Gespeeld: Assassin’s Creed: Origins – Na een jaar van afwezigheid kunnen we dit jaar weer van een nieuw Assassin’s Creed deel genieten. Dit keer pakt Ubisoft uit met het mooie Egypte en wordt het verhaal verteld over het ontstaan van de Assassins. Assassin’s Creed: Origins heeft sinds de E3 de nodige aandacht weten te trekken met zijn imponerende trailers en ook onze hands-on beviel goed destijds. Op de gamescom hebben wij de game nogmaals flink onder handen kunnen nemen en daar gaan we nu wat dieper op in.

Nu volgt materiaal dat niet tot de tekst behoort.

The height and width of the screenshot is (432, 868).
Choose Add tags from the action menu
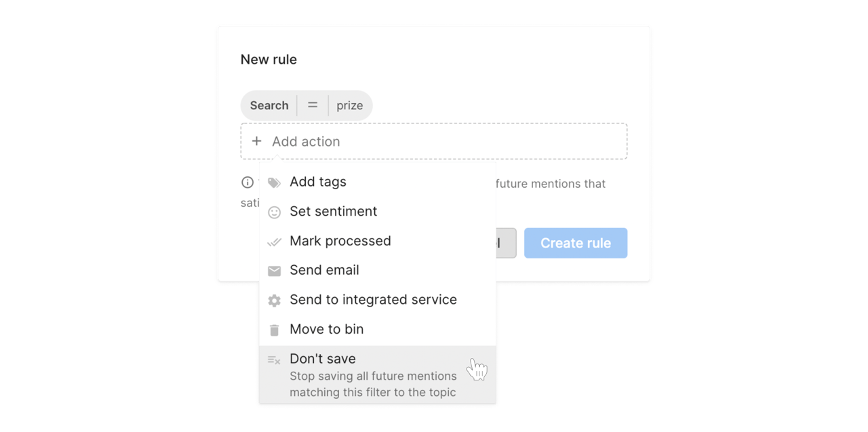(x=317, y=182)
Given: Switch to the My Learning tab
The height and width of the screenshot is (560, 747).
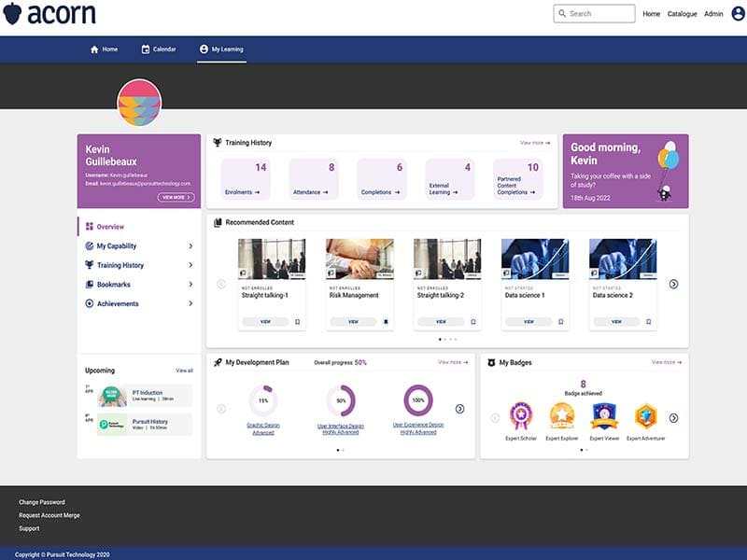Looking at the screenshot, I should coord(222,49).
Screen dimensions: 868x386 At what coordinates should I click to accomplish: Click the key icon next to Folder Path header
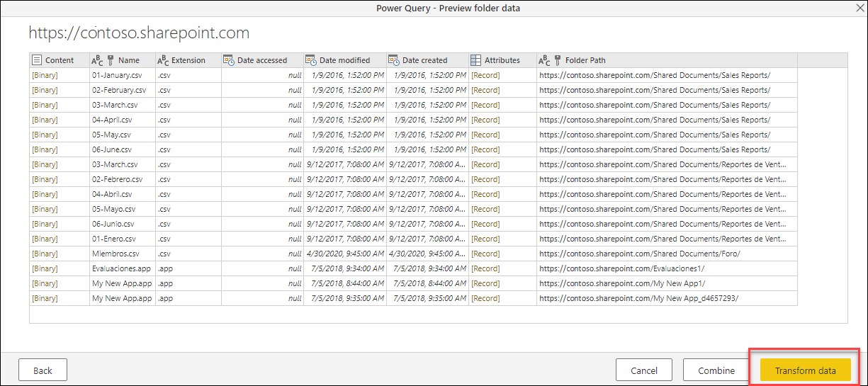click(x=558, y=60)

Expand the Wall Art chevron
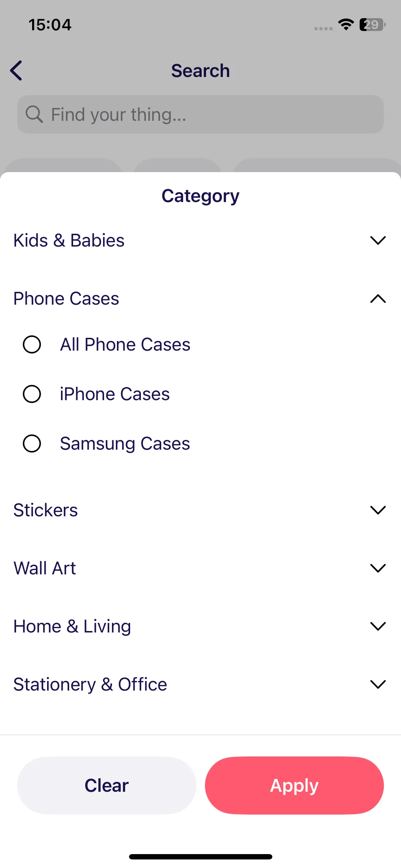pos(378,568)
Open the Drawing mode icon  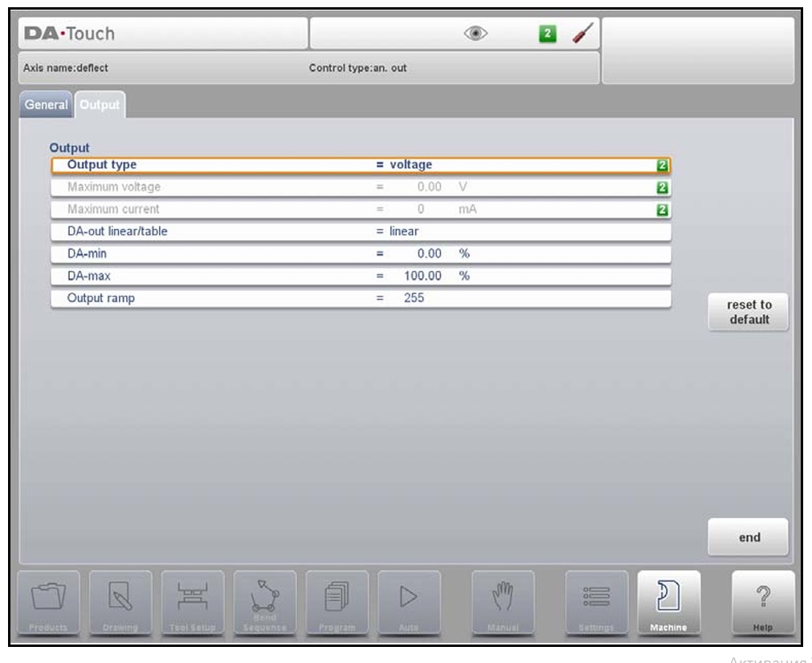click(120, 602)
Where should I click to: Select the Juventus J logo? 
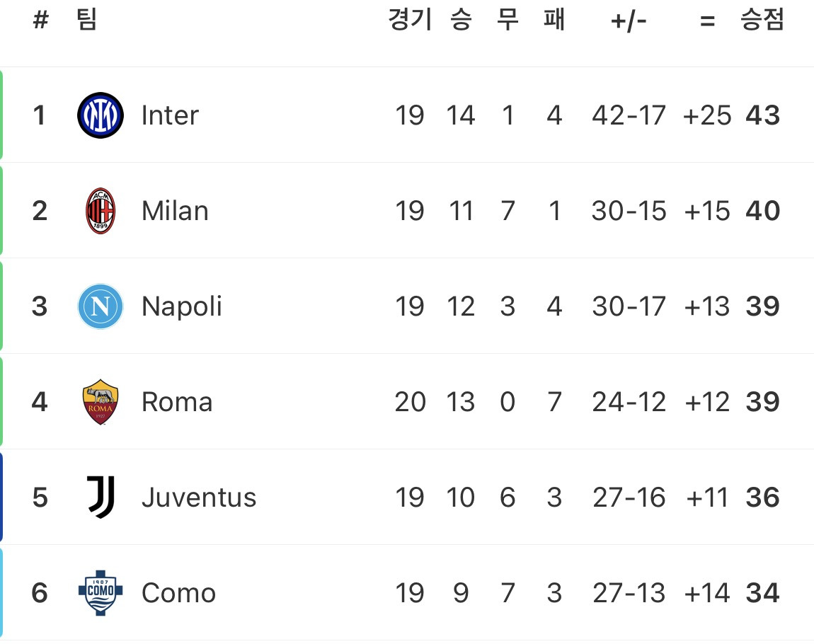click(101, 497)
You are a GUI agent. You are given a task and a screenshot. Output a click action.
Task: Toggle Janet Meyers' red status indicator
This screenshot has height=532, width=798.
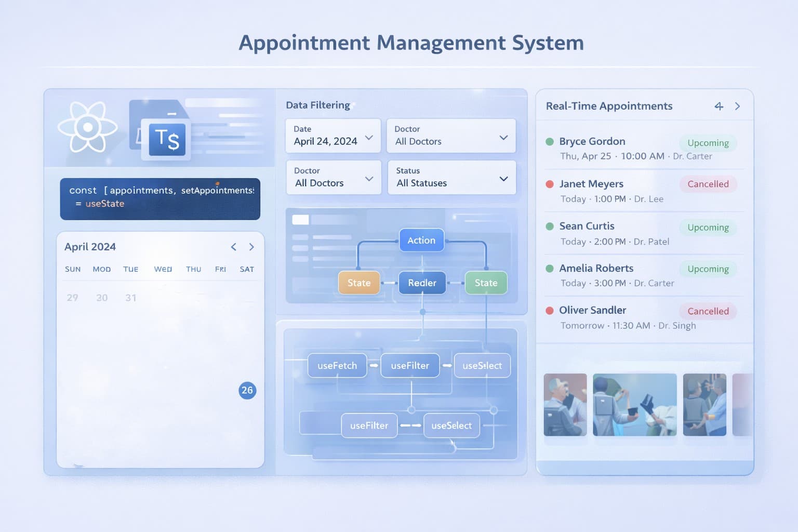[550, 184]
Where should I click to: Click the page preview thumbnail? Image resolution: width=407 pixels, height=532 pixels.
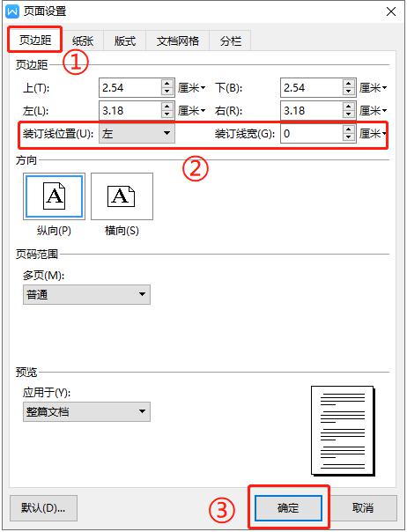pos(343,430)
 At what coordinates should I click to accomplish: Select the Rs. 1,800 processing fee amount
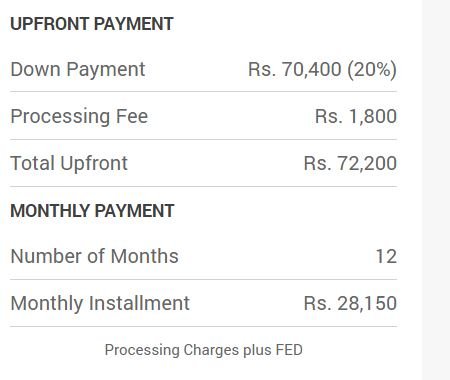[356, 116]
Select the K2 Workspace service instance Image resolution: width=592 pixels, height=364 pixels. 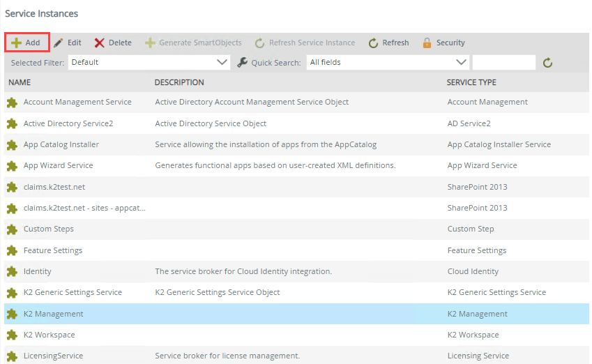(49, 335)
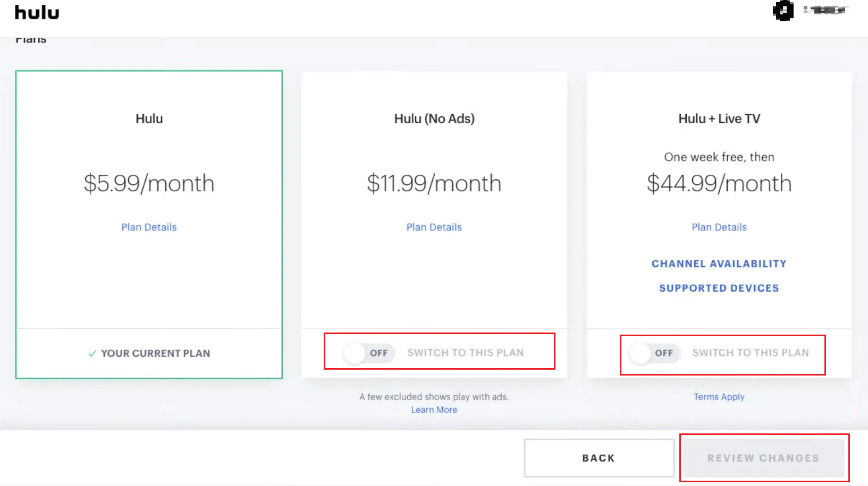Open the Terms Apply link

click(x=719, y=397)
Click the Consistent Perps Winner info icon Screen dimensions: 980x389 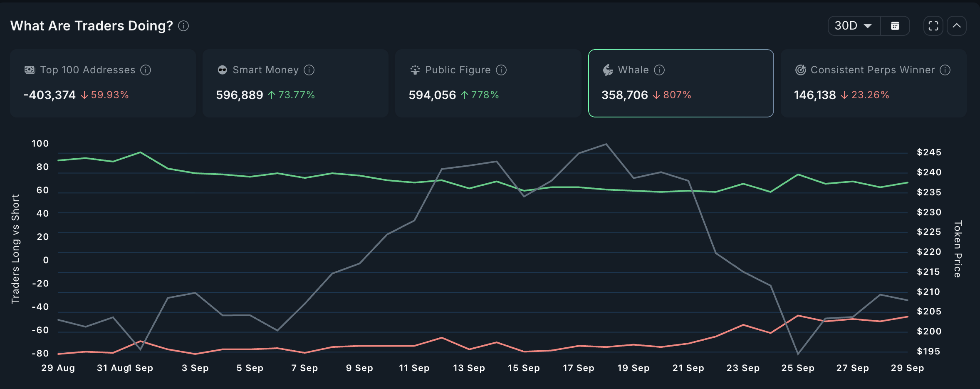pyautogui.click(x=945, y=70)

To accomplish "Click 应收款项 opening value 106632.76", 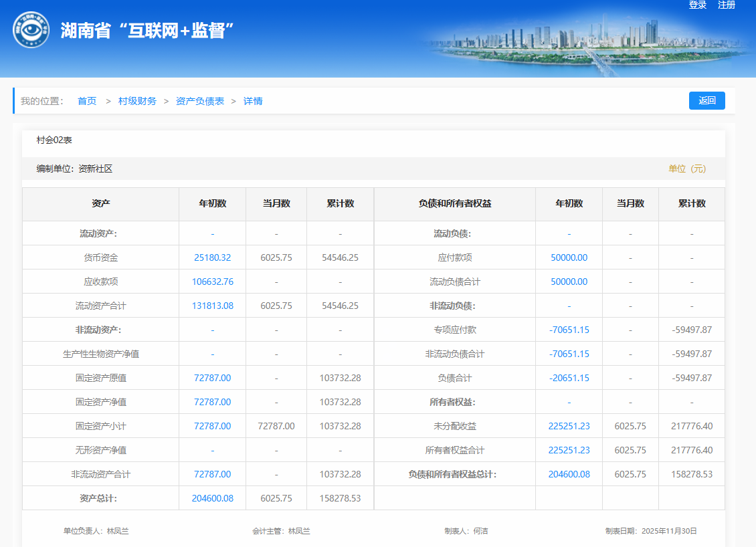I will pos(212,282).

Het oude Egypte met vernieuwde snufjes

Tijdens onze speelsessie begonnen we ergens halverwege de game. In een bootje naderden wij het startpunt van onze missie en terwijl we aan het varen waren, viel vooral de sfeer erg op. Ubisoft weet dit namelijk weergaloos neer te zetten; het water, de tempels, de natuur, het leven… alles voelt Egyptisch aan. Precies zoals je zou verwachten. Hier hoeven we ons eigenlijk niet echt zorgen over te maken, want dat zit in vrijwel elke Assassin’s Creed tot op heden goed. Eenmaal aan land gekomen, liepen we de tempel van Ptah binnen, om ons vanaf daar verder te oriënteren op de missie.

We willen niet al te veel weggeven wat er in deze missie gebeurde, dus we houden het expres een beetje vaag, maar het kwam erop neer dat er een moord had plaatsgevonden met eigenaardige omstandigheden. Als speler zal je moeten onderzoeken hoe dit heeft kunnen gebeuren en wie hier achter zit. Hier kwam de vernieuwde Eagle Vision gelijk aan de orde, wat nu beduidend anders is dan voorheen. Normaal kreeg je een alternatieve zwart-wit filter te zien met gekleurde highlights, waarbij je vaak stil moest staan om dit te laten werken. Dit keer kan je on the fly de Eagle Vision activeren, die met een soort pulse functioneert en aangeeft waar bijzonderheden liggen.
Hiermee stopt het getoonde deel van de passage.